嫌気が差した火曜日
「いっいーんちょー!」
学校に着いた途端、茶色い物体に抱きつかれた。……いやいや、違う違う。この子は私の友人の一人だ。だから正しくは、“友人Aに抱きつかれた。”である。言葉は正しく使わないと。
「ねー聞いてる?またぼーっとしてるよ、いーんちょー。」
「あ、ご、ごめん。」
そう言うと茶色い物体ーーじゃなくて友人Aは、不機嫌そうに腕を降ろす。私はそれに内心安堵しながら、見た目と等しい幼げな仕草に少しだけ笑った。

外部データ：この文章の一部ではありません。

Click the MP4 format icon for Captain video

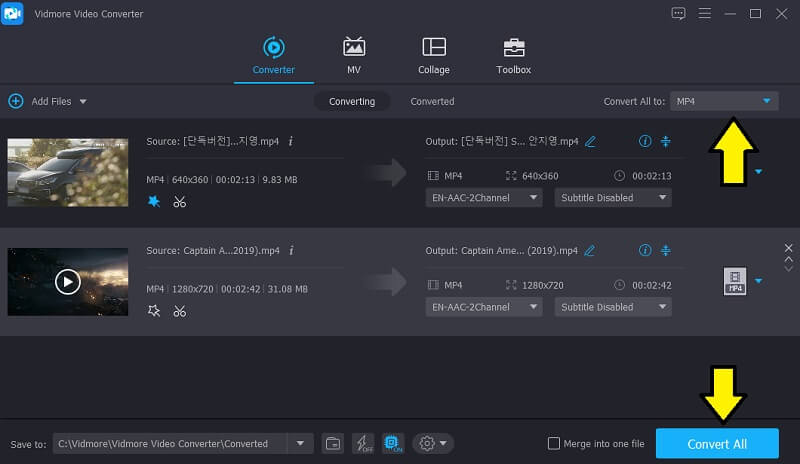pos(735,281)
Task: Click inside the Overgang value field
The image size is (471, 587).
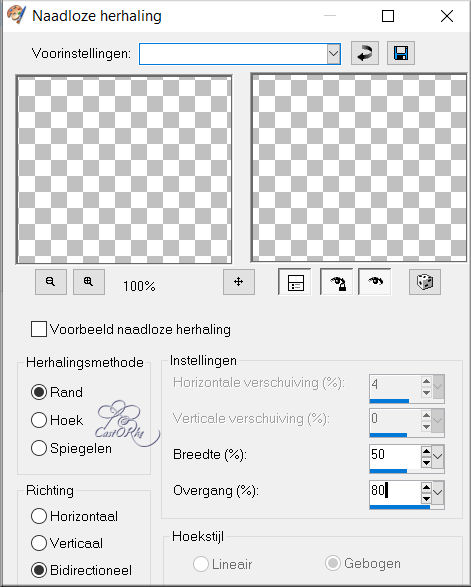Action: click(x=395, y=490)
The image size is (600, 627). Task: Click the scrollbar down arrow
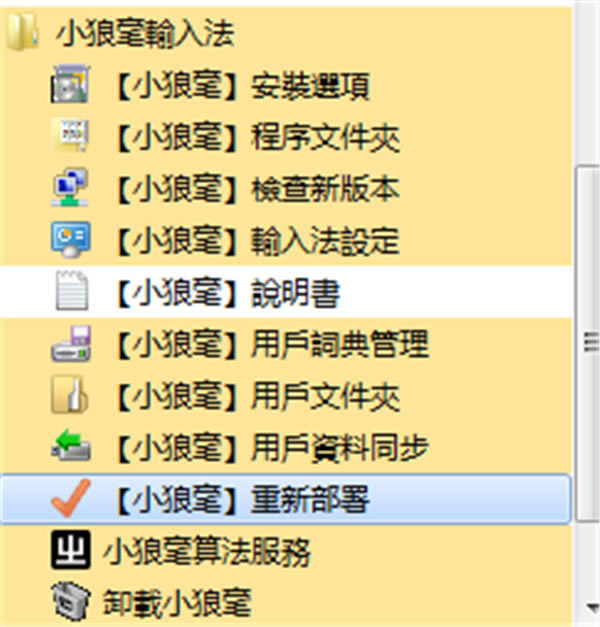(591, 608)
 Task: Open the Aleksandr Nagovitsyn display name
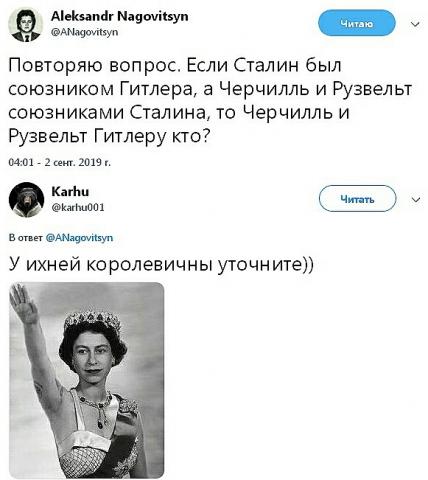click(x=120, y=16)
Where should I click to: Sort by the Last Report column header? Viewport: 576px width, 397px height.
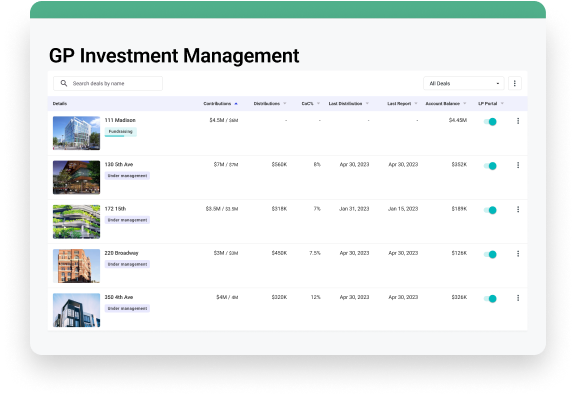tap(399, 104)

何しろ、薄い茶色の髪を高い位置で二つに纏めてカラフルなシュシュで括ったその容姿は、とても私と同い年には見えないのだ。極論、中学生でも通りそうなくらい。
また中身も良く言えば若々しい、悪く言えば子供っぽい。男子人気は高く、女子人気は低いーーーーどのクラスにも一人はいそうな。
そんな、子で。
つまりは私と同じで、彼女も特別なタイプではない。だからこそ、友達になれたのかもしれないけれど。
「もー、しっかりしてよ?いーんちょーなんだから!」
「そうだね、気をつけるよ。」
君にだけは言われたくないなぁ、と思ったのは内緒である。
さて。ところで彼女は、私に一体何の用があるのだろう?確かに私たちは友達だが、用もないのに話しかける程親しくはなかった筈だ。まぁ彼女の用なんて、大体想像がつくけれどね。ここは社交辞令というか形式的に、挨拶として尋ねておくべきだろう。
そう結論付けて、私はにっこりと微笑みつつ口を開く。
「それにしてもどうしたの?何かあった?」
すると友人Aは、今思い出したとばかりに手を叩き上目遣いで私を見つめ出した。彼女がこういう表情をするのは、決まって何か頼み事がある時だ。面白いくらいに予想通りである。とはいえそれを言ってしまえば妙な空気になりそうなので、あくまで心の中に留めておくことにする。
「あのね、今日小テストじゃん?だけど勉強してなくてー、いーんちょーに教えて貰えたらなって。」
いっつもごめんね!と手を合わせて頼み込まれれば、断るなんて出来る筈もなく。ついでに、「これで26回目だね」と指摘する訳にもいかず。私に残された選択肢は肯定だけで。
「いいよ。」
そう頷いた、途端だった。
友人Aのものではなく、だけど私にとっては聞き流せないあの声が、いつも通りに冷め切った声で囁いたのは。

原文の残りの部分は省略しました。